## Exercise instructions
Turn every line of the material below into a JSON list of strings, one string per line, and omit the blank lines.

************

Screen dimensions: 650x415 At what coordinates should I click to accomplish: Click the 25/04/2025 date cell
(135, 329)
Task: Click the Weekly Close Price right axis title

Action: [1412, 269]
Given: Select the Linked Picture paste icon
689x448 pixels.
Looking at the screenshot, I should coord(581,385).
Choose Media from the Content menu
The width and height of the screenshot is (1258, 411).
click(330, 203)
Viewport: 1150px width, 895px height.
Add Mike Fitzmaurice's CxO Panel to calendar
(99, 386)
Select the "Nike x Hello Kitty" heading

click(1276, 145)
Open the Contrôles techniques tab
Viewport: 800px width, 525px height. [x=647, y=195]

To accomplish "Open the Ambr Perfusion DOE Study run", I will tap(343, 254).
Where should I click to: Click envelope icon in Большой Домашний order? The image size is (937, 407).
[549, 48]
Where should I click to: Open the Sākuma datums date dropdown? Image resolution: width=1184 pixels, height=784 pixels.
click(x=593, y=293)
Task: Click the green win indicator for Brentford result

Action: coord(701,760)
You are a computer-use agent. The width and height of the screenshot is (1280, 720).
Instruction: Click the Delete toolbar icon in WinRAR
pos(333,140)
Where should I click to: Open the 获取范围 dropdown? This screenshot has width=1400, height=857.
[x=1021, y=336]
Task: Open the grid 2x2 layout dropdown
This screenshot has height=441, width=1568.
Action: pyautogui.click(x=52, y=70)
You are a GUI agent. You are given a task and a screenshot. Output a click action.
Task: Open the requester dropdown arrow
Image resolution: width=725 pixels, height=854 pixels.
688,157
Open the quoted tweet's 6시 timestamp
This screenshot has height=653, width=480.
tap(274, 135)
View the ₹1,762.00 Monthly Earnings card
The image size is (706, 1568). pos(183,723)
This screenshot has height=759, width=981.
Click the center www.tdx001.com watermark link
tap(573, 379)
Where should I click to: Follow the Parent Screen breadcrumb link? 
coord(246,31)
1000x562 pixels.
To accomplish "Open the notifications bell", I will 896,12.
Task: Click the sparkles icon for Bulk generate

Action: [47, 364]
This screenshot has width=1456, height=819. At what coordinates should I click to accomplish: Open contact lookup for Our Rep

************

## Reply to the task
[
  "Screen dimensions: 650x415 At what coordinates should I click to accomplish: Click the 25/04/2025 date cell",
  "(135, 329)",
  "Task: Click the Weekly Close Price right axis title",
  "Action: [1412, 269]",
  "Given: Select the Linked Picture paste icon",
  "689x448 pixels.",
  "Looking at the screenshot, I should coord(581,385).",
  "Choose Media from the Content menu",
  "The width and height of the screenshot is (1258, 411).",
  "click(330, 203)",
  "Viewport: 1150px width, 895px height.",
  "Add Mike Fitzmaurice's CxO Panel to calendar",
  "(99, 386)",
  "Select the \"Nike x Hello Kitty\" heading",
  "click(1276, 145)",
  "Open the Contrôles techniques tab",
  "Viewport: 800px width, 525px height. [x=647, y=195]",
  "To accomplish \"Open the Ambr Perfusion DOE Study run\", I will tap(343, 254).",
  "Where should I click to: Click envelope icon in Большой Домашний order? The image size is (937, 407).",
  "[549, 48]",
  "Where should I click to: Open the Sākuma datums date dropdown? Image resolution: width=1184 pixels, height=784 pixels.",
  "click(x=593, y=293)",
  "Task: Click the green win indicator for Brentford result",
  "Action: coord(701,760)",
  "You are a computer-use agent. The width and height of the screenshot is (1280, 720).",
  "Instruction: Click the Delete toolbar icon in WinRAR",
  "pos(333,140)",
  "Where should I click to: Open the 获取范围 dropdown? This screenshot has width=1400, height=857.",
  "[x=1021, y=336]",
  "Task: Open the grid 2x2 layout dropdown",
  "This screenshot has height=441, width=1568.",
  "Action: pyautogui.click(x=52, y=70)",
  "You are a GUI agent. You are given a task and a screenshot. Output a click action.",
  "Task: Open the requester dropdown arrow",
  "Image resolution: width=725 pixels, height=854 pixels.",
  "688,157",
  "Open the quoted tweet's 6시 timestamp",
  "This screenshot has height=653, width=480.",
  "tap(274, 135)",
  "View the ₹1,762.00 Monthly Earnings card",
  "The image size is (706, 1568). pos(183,723)",
  "This screenshot has height=759, width=981.",
  "Click the center www.tdx001.com watermark link",
  "tap(573, 379)",
  "Where should I click to: Follow the Parent Screen breadcrumb link? ",
  "coord(246,31)",
  "1000x562 pixels.",
  "To accomplish \"Open the notifications bell\", I will 896,12.",
  "Task: Click the sparkles icon for Bulk generate",
  "Action: [47, 364]",
  "This screenshot has width=1456, height=819. At what coordinates should I click to accomplish: Open contact lookup for Our Rep"
]